Still, she said, there were challenges with the schools.

“I felt that there was an obvious disconnect [w]here students would tell the administration that they were overwhelmed and oftentimes ignored,” Akinotcho wrote. “I think they could’ve been more considerate to the situation. Outside of that there were some teachers that really did make it easier on students that I personally couldn’t have made it through without.”

And even as she was able to be on hand for emergencies and also found some time to focus on herself, she said, “I think I’ve definitely missed out on some really important things just because it was my senior year.”

“I really do wish that everything just turns out what it was before 2020 hit us like the hammer that it was,” Akinotcho said.

“There’s a lot of kids who are social, who are adaptable, and are going to adapt just fine—they adapted okay to distance, they adapted okay to getting back into the hybrid and then more full-time, and they’ll adapt to this,” said licensed professional counselor and author Neil McNerney. “And then there’s the kids that are not as well versed socially, who are more introverted maybe, and they’re going to struggle more with it.”

He said the biggest advice he is giving to parents is to be patient, since distance learning could have been “quite a relief” to many kids.
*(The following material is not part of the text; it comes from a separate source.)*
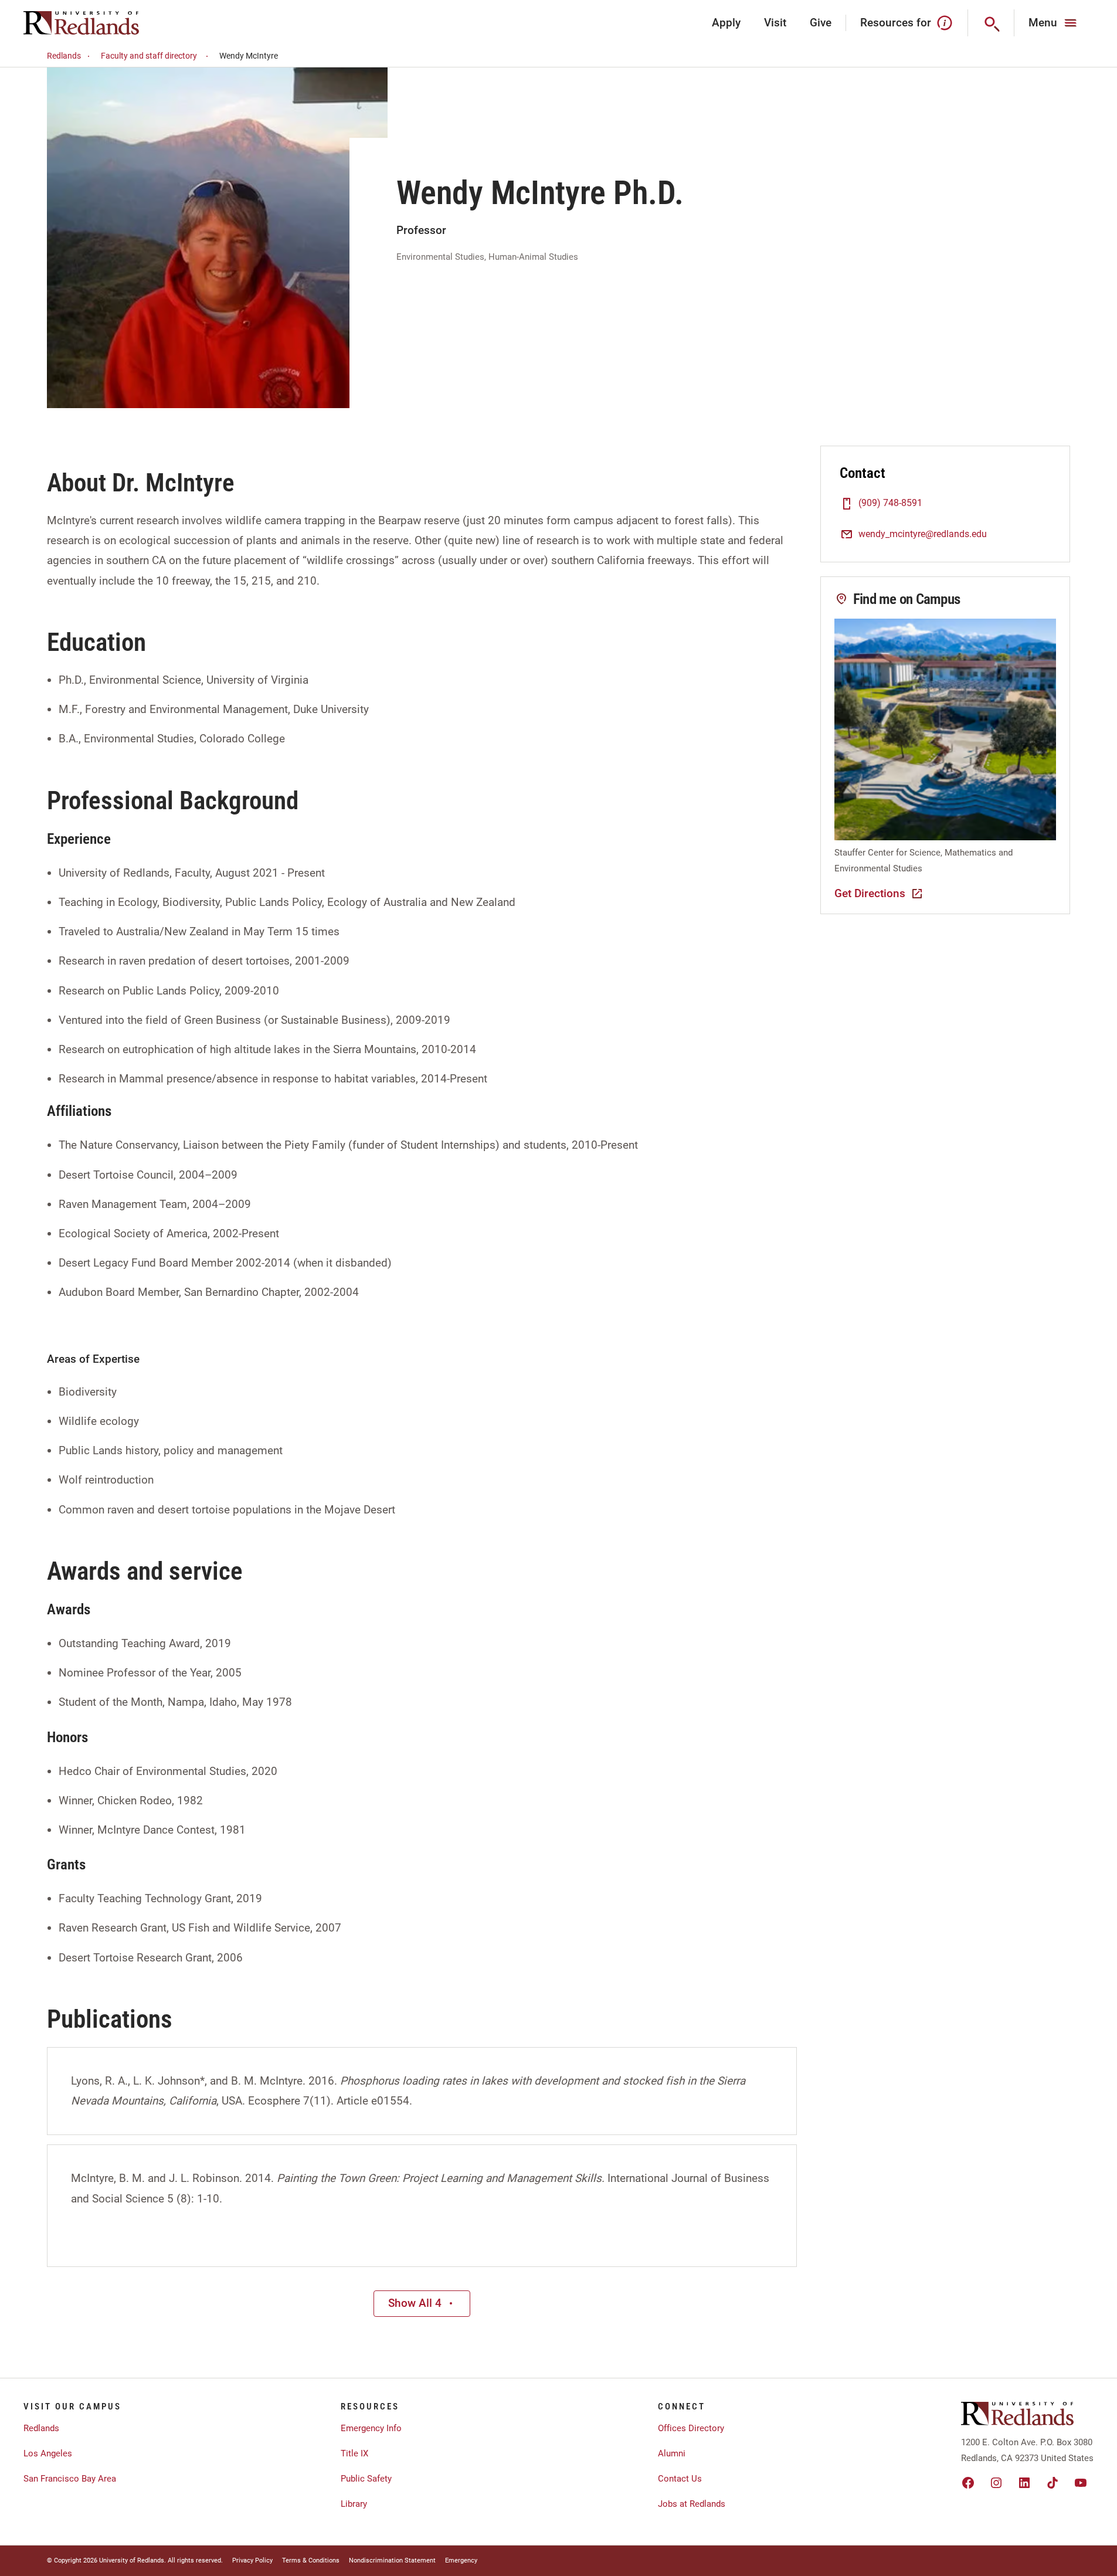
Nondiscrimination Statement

“I think particularly from a policy standpoint, we’ve got to be more patient and more flexible, because the adjustment is going to be very difficult,” McNerney said. “And from a parenting standpoint, it’s the same thing—we need to not push them too hard to get back with your friends, et cetera, because for kids with social anxiety and anxiety in general, diving back into this is going to be difficult.”

Some students have thrived under distance learning, Goldman said.

“When you have groups of students that have anxiety about going to school, whether it’s bullying, social pressure or [they’re] ostracized or some other piece that’s in their world, when all of that was removed for online learning, they thrived and they could focus on school,” he said.

The current plan is for the school system to move all students back into the classroom for business as usual in August. School administrators have said they will use testing data from this semester to guide how best to support students next semester.

“Our recommendation is not to throw out the baby with the bathwater, but for students who are anxious about returning to school to do so on their own schedule,” Goldman said.

As for how to get back into crowded school settings, McNerney said he will be suggesting young people start getting adjusted now—go to social gatherings over the summer so school crowds won’t be overwhelming in the fall.

“It’s a matter of finding small steps that you can take to get adjusted to that,” he said. “Don’t avoid the crowds, necessarily, this summer. Put yourself in situations where it’s not going to be overwhelming when you have do it.”

The largest issues middle and high schoolers reported in a survey for the commission were bullying and the availability of drugs—the same issues they have reported in previous years.

The county also continues to see racial disparities among its students. This year, Attorney General Mark Herring, after an investigation prompted by the Loudoun NAACP, set up a series of commitments with Loudoun County Public Schools to address admissions policies at the Academies of Loudoun, which had had a racially discriminatory impact. Meanwhile, Hispanic students continue to drop out at a rate several times higher than other students, with around a 10% drop out rate for Hispanic students versus rates at or below 2% for white and Black students.

“Everyone should be thanking our youth for all the sacrificing they have done in 2020,” Goldman said. “They have had their worlds turned upside down.”